Surabaya, (DOC) – Maraknya aksi pencurian dan perusakan fasilitas umum (fasum) di Kota Surabaya kian meresahkan. Mulai dari aksi memotong tanaman bunga di median jalan hingga dugaan pencurian kursi besi taman milik Pemkot Surabaya yang hendak dijual ke lapak barang bekas di kawasan Kaliwaron beberapa hari lalu.
Menanggapi rentetan kejadian yang viral di media sosial tersebut, Pemkot Surabaya mengambil sikap tegas. Pemkot tidak hanya menyiapkan sanksi hukum bagi para pelaku, tetapi juga mengimbau masyarakat untuk turut serta mengawasi dan menjaga aset publik.
Wali Kota Surabaya, Eri Cahyadi, menegaskan bahwa seluruh fasum yang dibangun menggunakan Anggaran Pendapatan dan Belanja Daerah (APBD) merupakan milik bersama. Oleh karena itu, tindak perusakan maupun pencurian tidak dapat ditoleransi.
“Kami sudah berulang kali mengingatkan soal pentingnya menjaga aset kota. Karena itu, jika ada pelanggaran yang terbukti, tentu akan ada sanksi tegas sesuai ketentuan yang berlaku agar ada efek jera dan tidak terulang kembali,” tegas Eri, Rabu (29/7/2026).

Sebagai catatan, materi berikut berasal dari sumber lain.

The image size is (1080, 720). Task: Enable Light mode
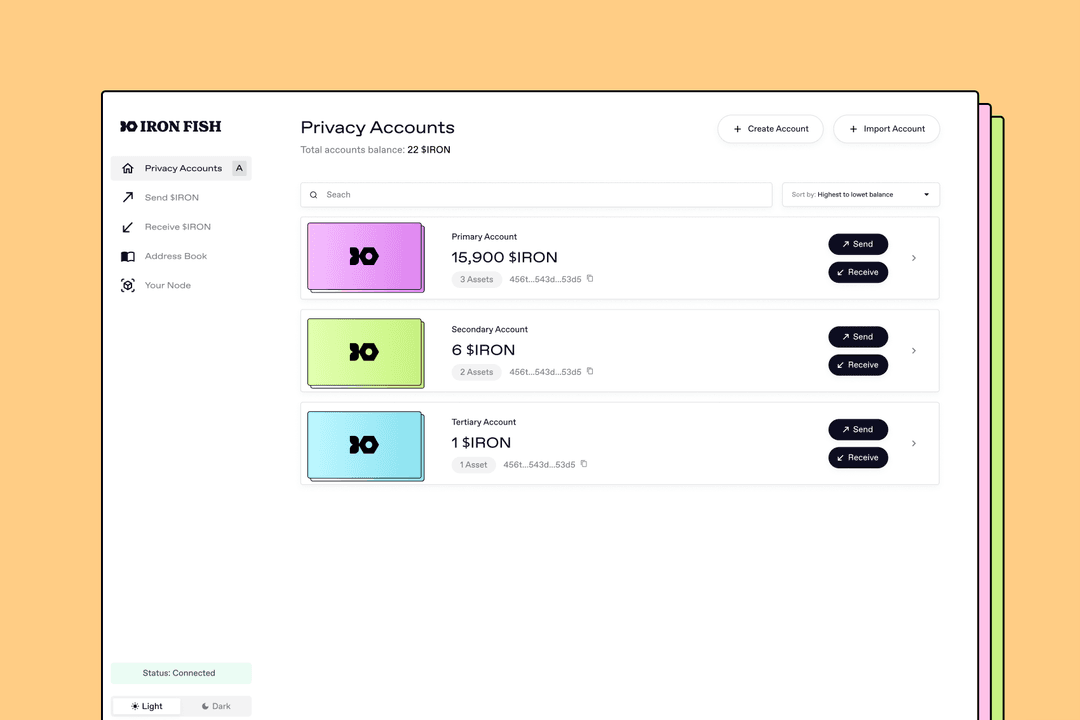pos(146,706)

Eri menyayangkan sikap oknum warga yang nekat mengambil fasilitas publik demi kepentingan pribadi. Kasus pencurian dua unit kursi besi berlogo Pemkot Surabaya yang nyaris dijual ke tempat loak kapan hari menjadi catatan serius bahwa pengawasan di lapangan dan keterlibatan warga sangat dibutuhkan.

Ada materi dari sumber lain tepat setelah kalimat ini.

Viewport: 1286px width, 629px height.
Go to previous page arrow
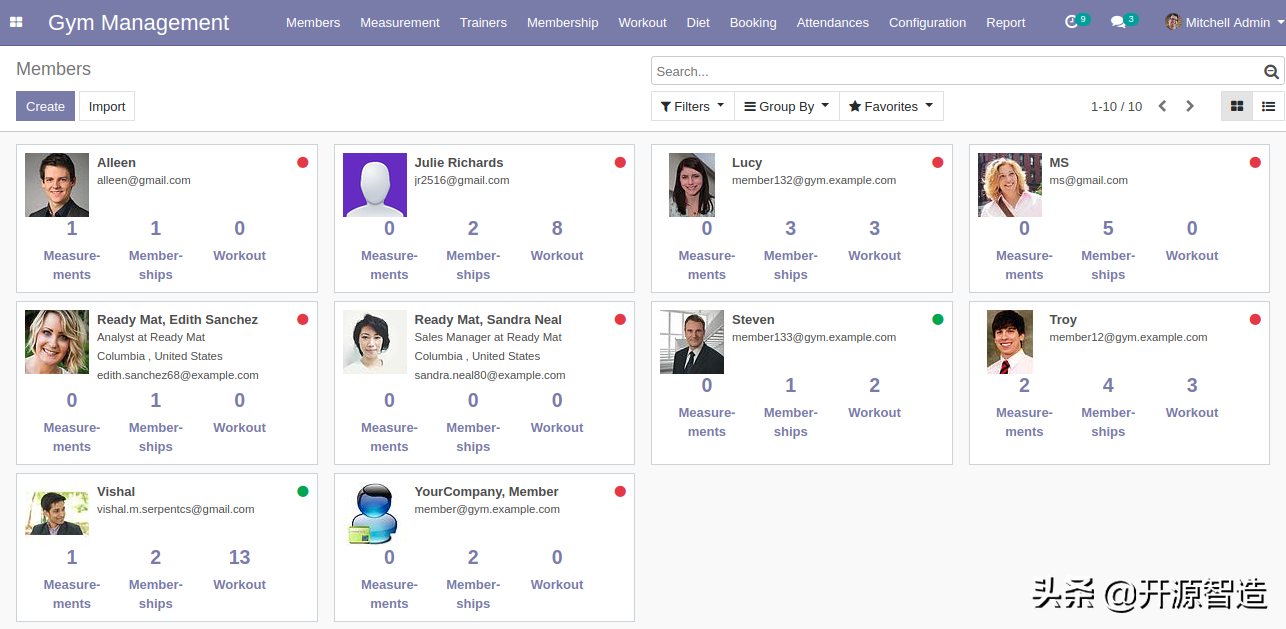coord(1162,106)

Menurutnya, perusakan dan hilangnya aset daerah tidak hanya merugikan estetika kota, tetapi juga membebankan anggaran daerah karena pemerintah harus mengalokasikan dana ulang untuk perbaikan maupun penggantian.
“Kalau melihat bunga taman, kursi, atau fasilitas umum yang baik, mari kita jaga bersama karena itu milik seluruh warga Surabaya. Kalau ada yang mengambil atau merusaknya, silakan langsung dilaporkan,” lanjutnya.

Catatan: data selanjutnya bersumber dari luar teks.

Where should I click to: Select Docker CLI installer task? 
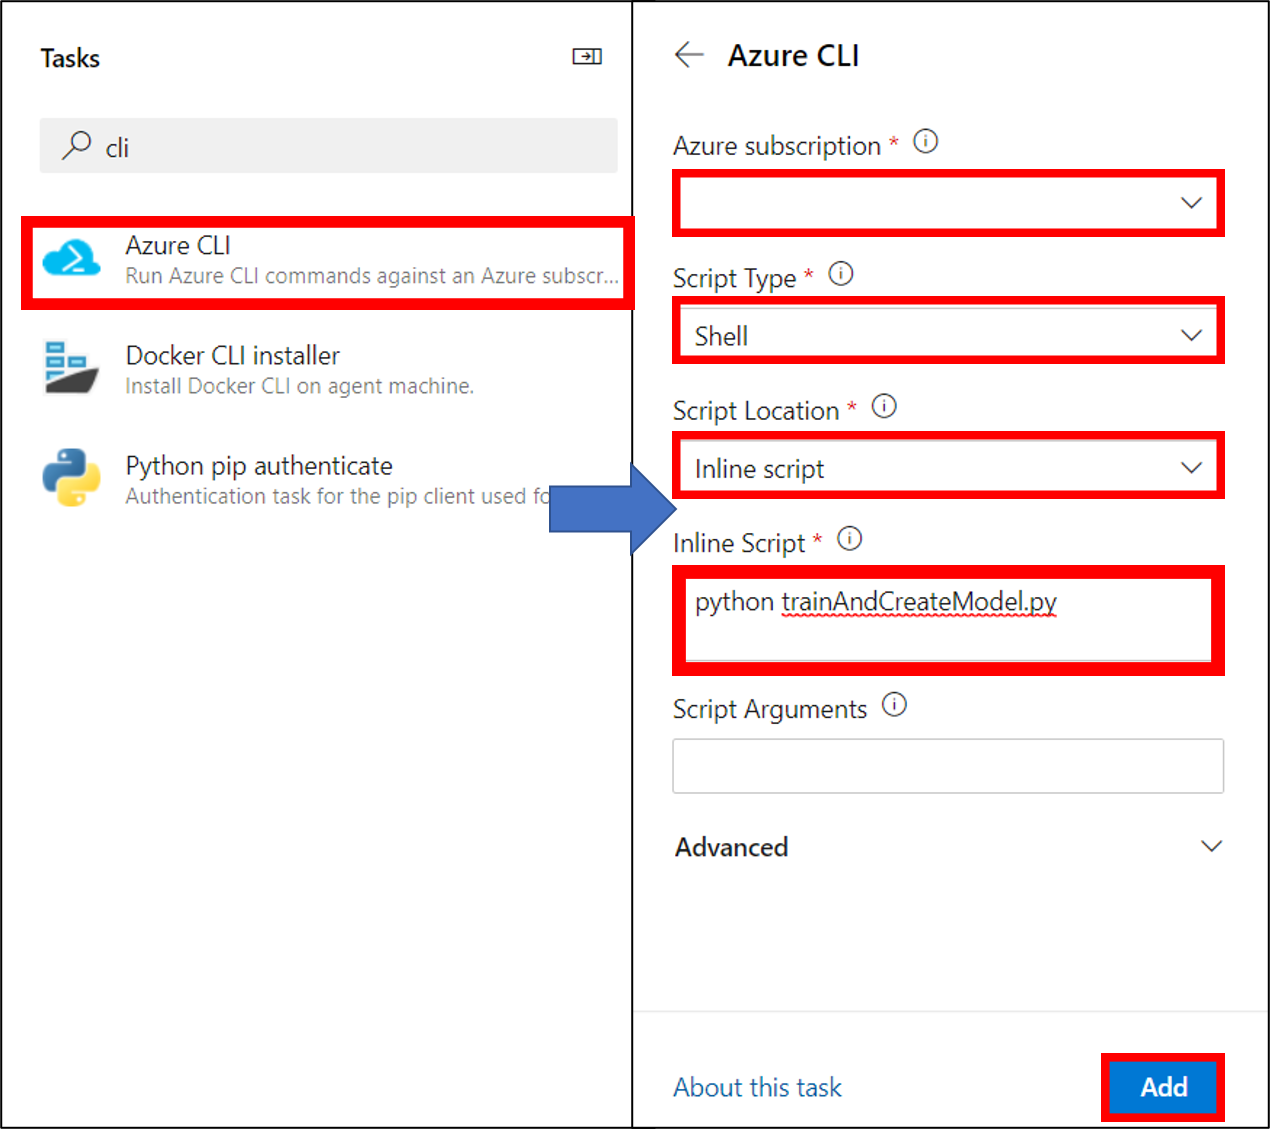click(300, 369)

Ia menambahkan, ketersediaan fasum yang terawat, bersih, dan indah merupakan modal penting untuk kenyamanan warga sekaligus daya tarik wisata dan investasi di Kota Pahlawan.
“Kota yang indah dan terawat membuat masyarakat nyaman sekaligus menarik lebih banyak pengunjung. Karena itu, menjaga aset kota bukan hanya tugas pemerintah, tetapi tanggung jawab kita bersama,” ujarnya.
Pemkot Surabaya kini mengimbau masyarakat untuk tidak ragu melaporkan segala bentuk tindakan vandalism, pencurian, atau penyalahgunaan aset kota melalui kanal pengaduan resmi Pemkot maupun ke pihak kepolisian.
“Kalau ada yang mengambil atau merusak, laporkan. Aset-aset itu milik kita bersama, sehingga menjaganya juga menjadi tanggung jawab bersama,” pungkas Eri.